### Stored records
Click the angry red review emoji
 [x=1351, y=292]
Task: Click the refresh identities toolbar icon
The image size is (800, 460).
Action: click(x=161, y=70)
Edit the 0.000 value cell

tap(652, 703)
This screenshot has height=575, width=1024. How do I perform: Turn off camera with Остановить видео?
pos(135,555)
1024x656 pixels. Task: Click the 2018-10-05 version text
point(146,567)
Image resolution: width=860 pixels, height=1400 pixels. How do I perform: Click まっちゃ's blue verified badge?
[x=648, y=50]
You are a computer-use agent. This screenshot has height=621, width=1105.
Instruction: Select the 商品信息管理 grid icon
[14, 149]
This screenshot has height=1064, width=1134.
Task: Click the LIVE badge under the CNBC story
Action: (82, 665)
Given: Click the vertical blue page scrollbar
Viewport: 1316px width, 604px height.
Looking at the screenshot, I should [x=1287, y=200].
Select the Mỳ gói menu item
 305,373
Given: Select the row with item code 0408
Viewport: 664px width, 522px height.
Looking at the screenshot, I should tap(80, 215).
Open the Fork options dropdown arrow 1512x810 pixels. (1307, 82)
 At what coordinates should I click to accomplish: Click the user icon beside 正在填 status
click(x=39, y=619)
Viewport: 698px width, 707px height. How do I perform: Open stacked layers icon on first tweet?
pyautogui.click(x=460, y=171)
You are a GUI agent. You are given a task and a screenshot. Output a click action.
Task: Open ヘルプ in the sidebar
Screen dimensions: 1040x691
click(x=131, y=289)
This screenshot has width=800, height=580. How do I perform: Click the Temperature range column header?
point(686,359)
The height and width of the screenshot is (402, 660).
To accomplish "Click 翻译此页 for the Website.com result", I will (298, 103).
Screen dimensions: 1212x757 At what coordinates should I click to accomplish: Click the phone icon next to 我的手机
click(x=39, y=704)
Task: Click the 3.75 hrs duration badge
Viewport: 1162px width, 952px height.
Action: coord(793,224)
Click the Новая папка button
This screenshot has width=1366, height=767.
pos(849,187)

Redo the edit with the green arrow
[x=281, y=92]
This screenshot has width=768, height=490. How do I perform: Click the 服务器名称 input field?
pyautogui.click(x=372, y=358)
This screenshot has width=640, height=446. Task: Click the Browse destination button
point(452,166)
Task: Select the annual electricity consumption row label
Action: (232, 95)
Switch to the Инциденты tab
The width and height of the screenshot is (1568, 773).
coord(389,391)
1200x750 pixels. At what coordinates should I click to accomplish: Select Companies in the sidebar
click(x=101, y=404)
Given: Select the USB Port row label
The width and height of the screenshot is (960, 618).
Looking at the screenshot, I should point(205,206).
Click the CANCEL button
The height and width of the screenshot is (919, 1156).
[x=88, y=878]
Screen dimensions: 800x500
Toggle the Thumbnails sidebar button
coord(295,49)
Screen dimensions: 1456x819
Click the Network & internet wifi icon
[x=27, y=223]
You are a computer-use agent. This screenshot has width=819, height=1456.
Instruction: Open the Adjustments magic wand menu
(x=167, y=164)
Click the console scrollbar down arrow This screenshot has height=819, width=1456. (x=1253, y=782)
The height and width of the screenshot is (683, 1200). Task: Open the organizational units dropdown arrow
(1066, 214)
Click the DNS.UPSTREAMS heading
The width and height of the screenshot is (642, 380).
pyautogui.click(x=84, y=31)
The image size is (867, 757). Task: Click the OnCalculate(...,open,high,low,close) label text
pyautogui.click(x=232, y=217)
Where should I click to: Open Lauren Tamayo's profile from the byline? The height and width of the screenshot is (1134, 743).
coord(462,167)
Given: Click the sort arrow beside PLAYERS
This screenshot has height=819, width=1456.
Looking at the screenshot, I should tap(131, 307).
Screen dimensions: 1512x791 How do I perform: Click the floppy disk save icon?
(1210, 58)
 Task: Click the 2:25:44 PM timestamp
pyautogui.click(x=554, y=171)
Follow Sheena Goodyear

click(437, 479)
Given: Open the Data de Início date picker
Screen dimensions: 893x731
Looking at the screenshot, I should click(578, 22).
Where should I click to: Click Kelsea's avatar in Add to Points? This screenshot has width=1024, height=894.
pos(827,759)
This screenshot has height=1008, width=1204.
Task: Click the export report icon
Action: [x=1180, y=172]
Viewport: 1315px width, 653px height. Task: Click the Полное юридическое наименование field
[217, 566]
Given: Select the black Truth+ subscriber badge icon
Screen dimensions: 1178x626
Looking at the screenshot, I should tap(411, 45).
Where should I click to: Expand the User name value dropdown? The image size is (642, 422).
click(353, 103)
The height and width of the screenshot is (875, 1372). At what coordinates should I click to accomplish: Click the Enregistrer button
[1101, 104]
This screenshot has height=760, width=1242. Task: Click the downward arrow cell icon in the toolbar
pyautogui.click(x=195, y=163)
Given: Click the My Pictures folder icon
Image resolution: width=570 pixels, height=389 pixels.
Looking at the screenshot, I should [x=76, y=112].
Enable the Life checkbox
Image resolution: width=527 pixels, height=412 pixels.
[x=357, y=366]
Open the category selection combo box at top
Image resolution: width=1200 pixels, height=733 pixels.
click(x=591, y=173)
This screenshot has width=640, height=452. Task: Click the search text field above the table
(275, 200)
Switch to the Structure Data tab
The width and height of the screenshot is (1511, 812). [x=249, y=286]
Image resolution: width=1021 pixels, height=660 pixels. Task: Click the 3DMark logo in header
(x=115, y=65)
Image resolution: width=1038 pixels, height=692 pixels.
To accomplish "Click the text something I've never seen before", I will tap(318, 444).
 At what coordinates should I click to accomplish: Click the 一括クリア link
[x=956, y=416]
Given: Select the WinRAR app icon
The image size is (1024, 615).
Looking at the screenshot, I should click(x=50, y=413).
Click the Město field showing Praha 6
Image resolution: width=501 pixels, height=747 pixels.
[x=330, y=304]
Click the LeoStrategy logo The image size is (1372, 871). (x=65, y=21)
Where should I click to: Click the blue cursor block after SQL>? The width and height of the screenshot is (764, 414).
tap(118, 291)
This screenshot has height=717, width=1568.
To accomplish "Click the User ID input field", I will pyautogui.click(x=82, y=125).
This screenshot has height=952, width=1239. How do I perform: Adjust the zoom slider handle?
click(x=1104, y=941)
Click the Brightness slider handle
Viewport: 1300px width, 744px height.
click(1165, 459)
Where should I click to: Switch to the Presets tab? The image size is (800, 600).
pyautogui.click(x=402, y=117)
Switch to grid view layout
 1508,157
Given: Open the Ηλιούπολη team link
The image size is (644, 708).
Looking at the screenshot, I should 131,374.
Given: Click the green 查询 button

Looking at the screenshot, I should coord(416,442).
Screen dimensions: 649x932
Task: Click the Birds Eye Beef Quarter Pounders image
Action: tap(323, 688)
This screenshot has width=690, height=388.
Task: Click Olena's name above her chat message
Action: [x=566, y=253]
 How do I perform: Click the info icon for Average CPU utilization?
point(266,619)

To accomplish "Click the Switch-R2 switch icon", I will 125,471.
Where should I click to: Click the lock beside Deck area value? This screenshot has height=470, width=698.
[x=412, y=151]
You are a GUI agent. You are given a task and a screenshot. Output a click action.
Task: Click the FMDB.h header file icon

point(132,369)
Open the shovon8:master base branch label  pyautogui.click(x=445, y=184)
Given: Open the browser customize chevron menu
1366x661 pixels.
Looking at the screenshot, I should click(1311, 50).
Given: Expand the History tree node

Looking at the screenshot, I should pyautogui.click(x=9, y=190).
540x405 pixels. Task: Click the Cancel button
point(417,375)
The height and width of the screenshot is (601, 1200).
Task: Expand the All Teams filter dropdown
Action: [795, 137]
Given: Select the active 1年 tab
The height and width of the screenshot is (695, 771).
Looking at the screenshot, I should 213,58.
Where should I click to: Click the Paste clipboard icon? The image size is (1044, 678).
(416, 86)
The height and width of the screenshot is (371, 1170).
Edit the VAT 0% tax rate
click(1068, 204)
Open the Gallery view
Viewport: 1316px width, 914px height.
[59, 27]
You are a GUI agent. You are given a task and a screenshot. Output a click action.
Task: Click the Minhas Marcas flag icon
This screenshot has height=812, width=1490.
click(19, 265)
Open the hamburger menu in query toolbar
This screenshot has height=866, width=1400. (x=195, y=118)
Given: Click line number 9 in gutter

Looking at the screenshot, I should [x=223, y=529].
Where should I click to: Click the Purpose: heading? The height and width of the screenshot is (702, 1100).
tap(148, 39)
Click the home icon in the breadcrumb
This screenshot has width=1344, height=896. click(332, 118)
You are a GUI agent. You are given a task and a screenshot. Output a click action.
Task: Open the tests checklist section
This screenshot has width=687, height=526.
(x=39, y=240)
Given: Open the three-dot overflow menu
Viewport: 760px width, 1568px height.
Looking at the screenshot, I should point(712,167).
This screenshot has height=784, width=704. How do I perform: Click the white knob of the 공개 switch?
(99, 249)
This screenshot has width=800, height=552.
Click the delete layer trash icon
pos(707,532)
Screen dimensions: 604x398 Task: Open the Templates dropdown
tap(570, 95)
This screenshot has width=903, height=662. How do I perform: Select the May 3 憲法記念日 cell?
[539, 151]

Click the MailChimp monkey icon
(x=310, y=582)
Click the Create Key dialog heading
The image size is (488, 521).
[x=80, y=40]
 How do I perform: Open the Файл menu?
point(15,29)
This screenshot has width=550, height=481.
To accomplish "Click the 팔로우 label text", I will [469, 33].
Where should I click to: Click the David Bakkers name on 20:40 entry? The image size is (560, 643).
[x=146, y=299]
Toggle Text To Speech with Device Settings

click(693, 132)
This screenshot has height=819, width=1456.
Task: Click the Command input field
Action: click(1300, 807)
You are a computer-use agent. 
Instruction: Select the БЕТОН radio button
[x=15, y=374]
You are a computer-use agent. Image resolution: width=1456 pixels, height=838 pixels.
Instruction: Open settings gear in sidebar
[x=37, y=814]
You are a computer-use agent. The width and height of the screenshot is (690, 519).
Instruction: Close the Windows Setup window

### Task details
Starting with the first line of the records and going on through the line with "[x=648, y=50]", set out those lines as a numbered list, leaving out any blank lines.

### Answer
1. Click the angry red review emoji
2.  [x=1351, y=292]
3. Task: Click the refresh identities toolbar icon
4. The image size is (800, 460).
5. Action: click(x=161, y=70)
6. Edit the 0.000 value cell
7. tap(652, 703)
8. This screenshot has height=575, width=1024. How do I perform: Turn off camera with Остановить видео?
9. pos(135,555)
10. 1024x656 pixels. Task: Click the 2018-10-05 version text
11. point(146,567)
12. Image resolution: width=860 pixels, height=1400 pixels. How do I perform: Click まっちゃ's blue verified badge?
13. [x=648, y=50]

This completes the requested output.